Work request
Only the lines below starting at the one containing "Expand the Терминал app menu dropdown arrow" and ending at the one containing "Click the Live" belong in the answer, each copied exactly.

##### Information given #####

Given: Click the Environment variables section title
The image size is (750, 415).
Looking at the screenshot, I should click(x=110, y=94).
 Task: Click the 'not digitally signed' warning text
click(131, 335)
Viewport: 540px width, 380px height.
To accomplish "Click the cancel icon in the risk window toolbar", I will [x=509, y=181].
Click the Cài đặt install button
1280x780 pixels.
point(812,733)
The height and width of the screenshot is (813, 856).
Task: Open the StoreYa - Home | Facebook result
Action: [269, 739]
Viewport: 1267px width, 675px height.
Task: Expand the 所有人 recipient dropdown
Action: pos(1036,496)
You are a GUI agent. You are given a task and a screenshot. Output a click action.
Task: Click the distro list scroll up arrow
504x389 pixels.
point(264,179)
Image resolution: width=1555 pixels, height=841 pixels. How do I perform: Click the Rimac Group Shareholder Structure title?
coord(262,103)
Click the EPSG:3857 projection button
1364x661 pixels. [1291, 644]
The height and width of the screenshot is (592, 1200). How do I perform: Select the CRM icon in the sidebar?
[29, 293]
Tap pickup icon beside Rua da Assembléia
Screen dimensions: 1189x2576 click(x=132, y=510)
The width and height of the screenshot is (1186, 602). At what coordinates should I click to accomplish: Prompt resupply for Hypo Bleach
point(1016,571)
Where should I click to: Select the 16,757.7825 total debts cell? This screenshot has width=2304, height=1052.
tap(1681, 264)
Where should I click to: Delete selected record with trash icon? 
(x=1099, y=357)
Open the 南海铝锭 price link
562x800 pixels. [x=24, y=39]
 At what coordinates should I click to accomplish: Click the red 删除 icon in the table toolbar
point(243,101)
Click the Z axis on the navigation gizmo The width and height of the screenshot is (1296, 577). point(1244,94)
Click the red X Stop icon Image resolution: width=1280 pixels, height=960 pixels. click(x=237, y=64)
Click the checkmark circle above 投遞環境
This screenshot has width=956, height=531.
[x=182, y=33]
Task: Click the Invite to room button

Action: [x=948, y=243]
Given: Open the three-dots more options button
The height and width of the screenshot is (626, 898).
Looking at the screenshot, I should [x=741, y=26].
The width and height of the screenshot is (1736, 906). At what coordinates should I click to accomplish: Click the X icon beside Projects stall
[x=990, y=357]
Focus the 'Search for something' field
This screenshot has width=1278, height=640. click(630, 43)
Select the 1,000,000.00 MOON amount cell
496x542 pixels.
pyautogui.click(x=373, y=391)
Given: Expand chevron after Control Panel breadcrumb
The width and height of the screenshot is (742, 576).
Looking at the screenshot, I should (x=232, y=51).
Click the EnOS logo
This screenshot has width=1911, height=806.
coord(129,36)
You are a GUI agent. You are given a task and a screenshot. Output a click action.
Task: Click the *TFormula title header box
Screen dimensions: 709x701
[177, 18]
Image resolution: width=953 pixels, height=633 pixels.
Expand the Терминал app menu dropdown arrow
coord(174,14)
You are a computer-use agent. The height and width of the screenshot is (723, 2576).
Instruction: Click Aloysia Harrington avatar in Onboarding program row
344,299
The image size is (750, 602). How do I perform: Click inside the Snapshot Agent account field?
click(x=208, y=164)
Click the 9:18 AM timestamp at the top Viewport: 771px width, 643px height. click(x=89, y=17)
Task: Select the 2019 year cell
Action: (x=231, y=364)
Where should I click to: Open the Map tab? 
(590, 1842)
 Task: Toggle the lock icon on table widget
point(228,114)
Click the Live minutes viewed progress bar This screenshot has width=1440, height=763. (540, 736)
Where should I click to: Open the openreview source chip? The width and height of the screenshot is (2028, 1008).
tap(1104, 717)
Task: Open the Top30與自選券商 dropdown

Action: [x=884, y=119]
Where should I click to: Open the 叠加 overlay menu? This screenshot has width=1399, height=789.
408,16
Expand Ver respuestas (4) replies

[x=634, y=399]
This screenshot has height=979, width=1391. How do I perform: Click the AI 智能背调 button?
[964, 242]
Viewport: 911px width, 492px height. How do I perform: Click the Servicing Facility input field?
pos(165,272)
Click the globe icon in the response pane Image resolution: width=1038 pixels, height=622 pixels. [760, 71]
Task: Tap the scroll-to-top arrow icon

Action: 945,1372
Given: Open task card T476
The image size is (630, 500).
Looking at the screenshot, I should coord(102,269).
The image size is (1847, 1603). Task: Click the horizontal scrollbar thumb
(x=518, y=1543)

#####

Solved problem
Expand the Терминал app menu dropdown arrow
coord(174,14)
You are a computer-use agent. The height and width of the screenshot is (723, 2576).
Instruction: Click Aloysia Harrington avatar in Onboarding program row
344,299
The image size is (750, 602). How do I perform: Click inside the Snapshot Agent account field?
click(x=208, y=164)
Click the 9:18 AM timestamp at the top Viewport: 771px width, 643px height. click(x=89, y=17)
Task: Select the 2019 year cell
Action: (x=231, y=364)
Where should I click to: Open the Map tab? 
(590, 1842)
 Task: Toggle the lock icon on table widget
point(228,114)
Click the Live minutes viewed progress bar This screenshot has width=1440, height=763. (540, 736)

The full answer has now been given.